通常、特定の関数だけを使う場合は個別に列挙しますが、今回紹介する「FUNCTION ALL INTRINSIC」は、COBOL標準で用意されている全ての組み込み関数(LENGTH、CURRENT-DATE、MAX、MINなど)を一括でインポートする魔法の命令です。これを使うことで、PROCEDURE DIVISION内での記述が非常にスマートになります。
実装と解決策
実装は非常にシンプルです。CONFIGURATION SECTION内のREPOSITORY句に、対象のキーワードを記述するだけです。これにより、コンパイラに対して「このプログラム内で使う関数は、標準ライブラリの全てを許可する」と明示できます。
これにより、手続き部でわざわざ `FUNCTION` キーワードを省略したり、複雑な外部参照設定を個別に記述したりする必要がなくなります。
サンプルプログラム
以下のコードは、REPOSITORY句で一括読み込みを行い、組み込み関数を利用する例です。
IDENTIFICATION DIVISION.
PROGRAM-ID. REPO-SAMPLE.
ENVIRONMENT DIVISION.
CONFIGURATION SECTION.
REPOSITORY.
- 全ての組み込み関数を一括で利用可能にする宣言
FUNCTION ALL INTRINSIC.
DATA DIVISION.
WORKING-STORAGE SECTION.
01 W-NAME PIC X(10) VALUE “COBOL”.
01 W-LEN PIC 9(02).
PROCEDURE DIVISION.
- LENGTH関数を呼び出し、文字列の長さを取得
- 通常の関数呼び出しのように記述可能
COMPUTE W-LEN = LENGTH(W-NAME).
DISPLAY “文字列の長さは: ” W-LEN.
- 現在の日付を取得する関数もそのまま使用可能
DISPLAY “本日の日付: ” CURRENT-DATE.
GOBACK.
応用・注意点:現場で役立つポイント
1. 名前の競合に注意:もし自作の関数と標準関数の名前が重複している場合、ALL指定によって思わぬ挙動を招く可能性があります。大規模開発では、必要な関数のみを個別に記述するスタイルと使い分けるのがベストです。

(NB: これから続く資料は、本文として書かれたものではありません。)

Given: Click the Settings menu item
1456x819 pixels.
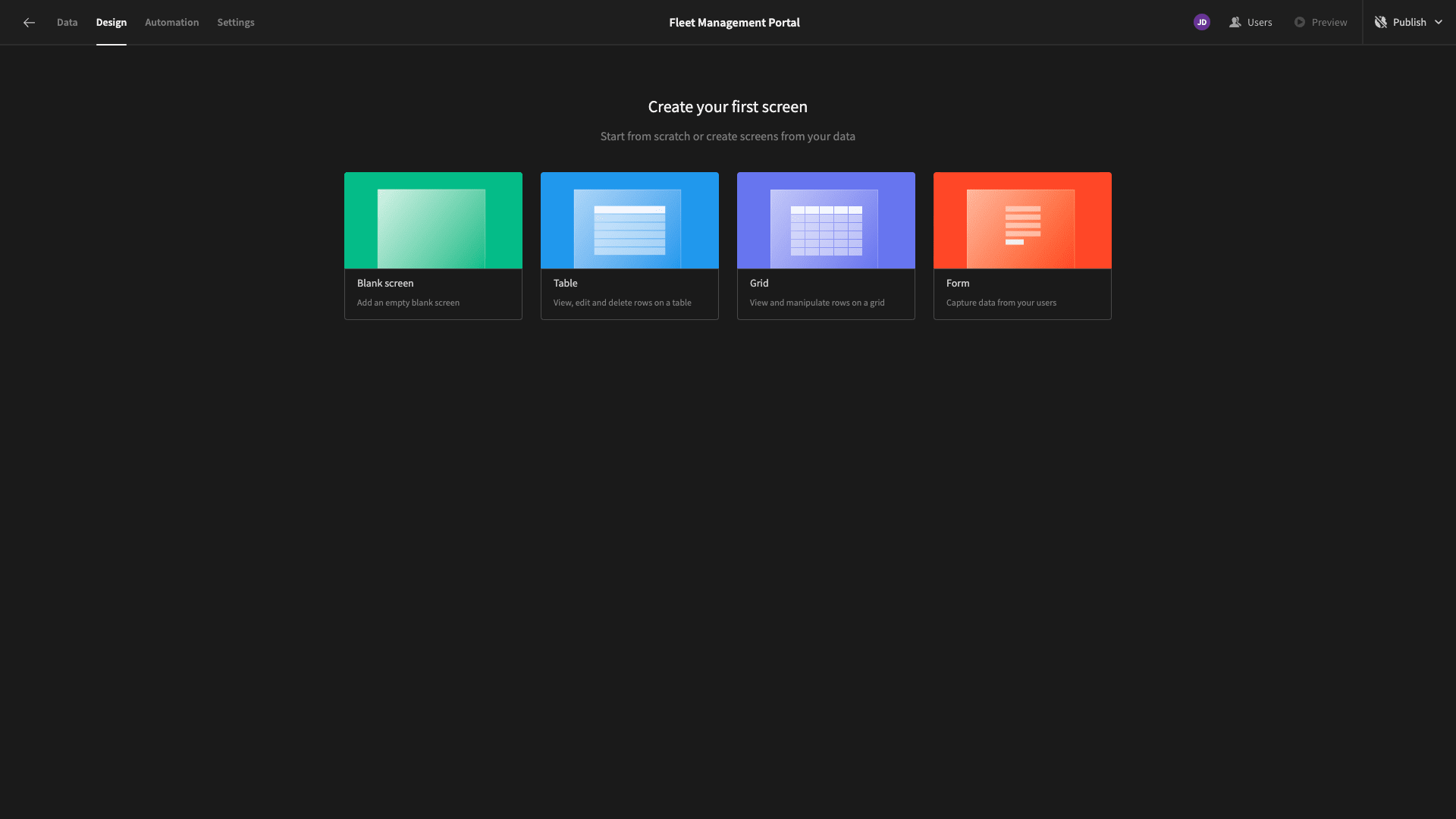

2. コンパイラの対応状況:この機能はCOBOL 2002規格以降でサポートされています。古いレガシー環境(COBOL 85など)では動作しませんので、使用するコンパイラがモダンな規格に対応しているか、事前にマニュアルで確認してください。
3. 可読性の向上:関数を「REPOSITORY」で管理することで、そのプログラムが「何に依存しているか」が環境部を見るだけで一目で分かります。これは後のメンテナンス担当者にとって非常に親切な設計と言えます。
ぜひ、次回のプログラム作成からREPOSITORY句を活用して、スッキリとしたモダンなコードを書いてみてください。